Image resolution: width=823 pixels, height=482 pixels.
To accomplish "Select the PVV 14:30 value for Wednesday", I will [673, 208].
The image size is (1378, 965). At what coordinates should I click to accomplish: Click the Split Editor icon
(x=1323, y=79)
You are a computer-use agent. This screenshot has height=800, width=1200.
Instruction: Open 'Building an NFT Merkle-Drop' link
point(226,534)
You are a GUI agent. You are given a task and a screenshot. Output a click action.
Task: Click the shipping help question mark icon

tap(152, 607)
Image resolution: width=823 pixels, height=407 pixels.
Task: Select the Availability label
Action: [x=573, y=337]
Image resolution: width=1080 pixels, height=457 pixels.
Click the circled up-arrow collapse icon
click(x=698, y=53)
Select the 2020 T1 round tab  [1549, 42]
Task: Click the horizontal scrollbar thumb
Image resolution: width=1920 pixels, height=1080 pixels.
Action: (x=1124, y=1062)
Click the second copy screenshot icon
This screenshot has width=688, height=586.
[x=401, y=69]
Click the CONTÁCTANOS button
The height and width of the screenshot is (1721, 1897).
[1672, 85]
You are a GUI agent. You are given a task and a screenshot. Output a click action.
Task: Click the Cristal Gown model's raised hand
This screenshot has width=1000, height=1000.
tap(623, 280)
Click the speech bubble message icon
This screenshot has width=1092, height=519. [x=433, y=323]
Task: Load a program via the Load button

⁂

[INSTRUÇÕES DO EXERCÍCIO] Converta em uma tabela Markdown as linhas entre a que contém "Image resolution: width=1080" e a que contém "Select the 2020", inclusive, omitindo as linhas em branco. Use as colunas Nº, com o número da linha na tabela, e Linha, com o texto.

[RESPOSTA ESCRITA]
| Nº | Linha |
|---|---|
| 1 | Image resolution: width=1080 pixels, height=457 pixels. |
| 2 | Click the circled up-arrow collapse icon |
| 3 | click(x=698, y=53) |
| 4 | Select the 2020 T1 round tab  [1549, 42] |